» **Your goal**: Provide a character-exact reproduction of the lines from the line with "The height and width of the screenshot is (350, 365)." to the end of the entries.
Extracted material Block Start
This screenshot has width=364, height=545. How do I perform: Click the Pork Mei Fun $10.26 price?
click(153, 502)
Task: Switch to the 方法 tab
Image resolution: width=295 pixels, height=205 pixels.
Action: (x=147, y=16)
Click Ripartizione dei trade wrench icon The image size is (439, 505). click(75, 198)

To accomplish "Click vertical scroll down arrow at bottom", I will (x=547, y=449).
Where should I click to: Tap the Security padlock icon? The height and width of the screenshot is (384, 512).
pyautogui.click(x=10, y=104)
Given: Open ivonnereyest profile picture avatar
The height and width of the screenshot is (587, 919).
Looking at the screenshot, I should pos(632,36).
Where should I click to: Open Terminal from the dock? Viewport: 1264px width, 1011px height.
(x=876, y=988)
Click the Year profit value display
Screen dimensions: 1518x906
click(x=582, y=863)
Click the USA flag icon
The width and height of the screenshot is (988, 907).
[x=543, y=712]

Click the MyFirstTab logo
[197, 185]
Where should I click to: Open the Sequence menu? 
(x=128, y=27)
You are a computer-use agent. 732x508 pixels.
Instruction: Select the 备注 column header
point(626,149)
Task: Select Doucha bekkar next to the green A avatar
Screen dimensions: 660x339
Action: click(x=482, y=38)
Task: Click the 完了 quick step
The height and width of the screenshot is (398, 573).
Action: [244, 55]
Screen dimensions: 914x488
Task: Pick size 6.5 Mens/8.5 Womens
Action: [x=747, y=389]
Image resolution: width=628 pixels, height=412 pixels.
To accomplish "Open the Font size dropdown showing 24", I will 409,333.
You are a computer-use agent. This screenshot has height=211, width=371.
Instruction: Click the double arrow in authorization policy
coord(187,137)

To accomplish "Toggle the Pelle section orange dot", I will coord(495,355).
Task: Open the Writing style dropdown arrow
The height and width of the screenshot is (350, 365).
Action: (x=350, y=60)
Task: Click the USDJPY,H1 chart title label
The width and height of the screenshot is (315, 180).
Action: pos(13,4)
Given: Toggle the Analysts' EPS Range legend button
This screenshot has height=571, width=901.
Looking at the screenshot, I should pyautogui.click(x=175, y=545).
Extracted material Block End
» **Reply to the task**:
The height and width of the screenshot is (350, 365).
Action: (x=350, y=60)
Task: Click the USDJPY,H1 chart title label
The width and height of the screenshot is (315, 180).
Action: pos(13,4)
Given: Toggle the Analysts' EPS Range legend button
This screenshot has height=571, width=901.
Looking at the screenshot, I should pyautogui.click(x=175, y=545).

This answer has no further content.